Bez przeszkód zjechali zboczem łagodniejszym ż tej strony i wolnym od kamienistego osypiska. Gładki jak stół pas czerwonej ziemi pozwolił na rozwinięcie maksymalnej szybkości. Pędzili w milczeniu, koncentrując uwagę na tarczy radaru i okienkach czujników. Po godzinie Batuzow przesunął nieznacznie dźwignię kierownicy. Komar, przemierzający dotąd prostym skosem podgórską równinę, zatoczył łagodny łuk, odwracając się tyłem do szczytów i biorąc bezpośredni kurs na biegun.

Od przełęczy, gdzie przekroczyli granicę Apollonii, dzieliło ich już przeszło dwieście kilometrów. Wciąż jeszcze daremnie wypatrywali przed sobą pierwszych smug zieleni, której rozległe kolonie tak wyraźnie rysowały się w krajobrazie widocznym ze szczytów. W pewnym momencie Batuzow oddał stery Lenie, a sam zajął miejsce z tyłu, przy pulpicie małego pokładowego analizatora.

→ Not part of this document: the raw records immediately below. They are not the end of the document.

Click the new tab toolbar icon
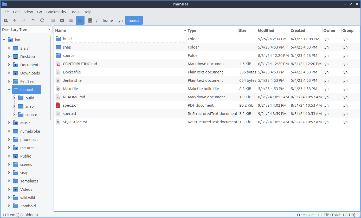 tap(6, 20)
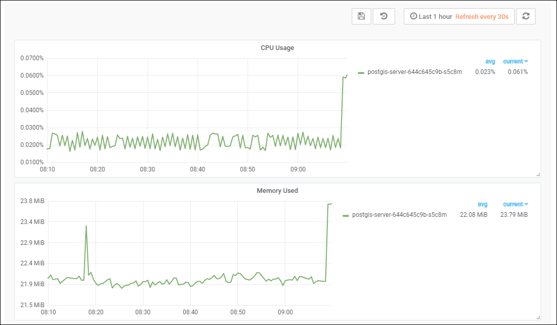This screenshot has width=557, height=325.
Task: Toggle postgis-server series in CPU Usage legend
Action: click(415, 72)
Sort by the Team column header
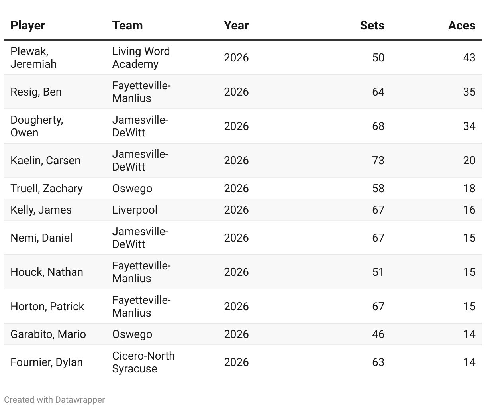The width and height of the screenshot is (486, 409). (x=127, y=26)
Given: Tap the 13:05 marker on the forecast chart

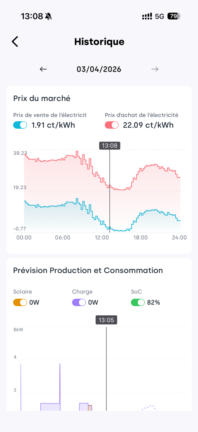Looking at the screenshot, I should tap(106, 319).
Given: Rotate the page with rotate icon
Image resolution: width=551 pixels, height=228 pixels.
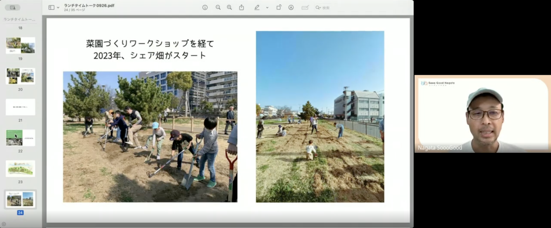Looking at the screenshot, I should [x=279, y=8].
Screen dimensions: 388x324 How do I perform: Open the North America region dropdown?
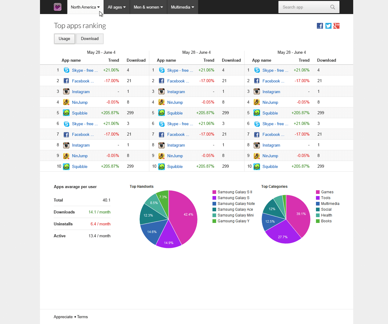pyautogui.click(x=85, y=7)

Jazda stawała się uciążliwa. Nie robili teraz więcej niż pięćdziesiąt na godzinę. Za czerwonym pasem ziemi, grunt z każdym kilometrem twardniał, amortyzatory nie nadążały za coraz częstszymi wyrwami i wybrzuszeniami kamienistego podłoża. Cienkie warstwy gleby rozstępowały się chwilami na dość znacznych połaciach, obnażając skalne łysice, porznięte żyłami jakichś brudnobiałych, zwietrzałych minerałów. Szczeliny stawały się coraz szersze, rozdęcie opon komara nie na wiele się zdało, po kilku minutach zaczęło tak rzucać, że chcąc nie chcąc musieli jeszcze bardziej zredukować szybkość.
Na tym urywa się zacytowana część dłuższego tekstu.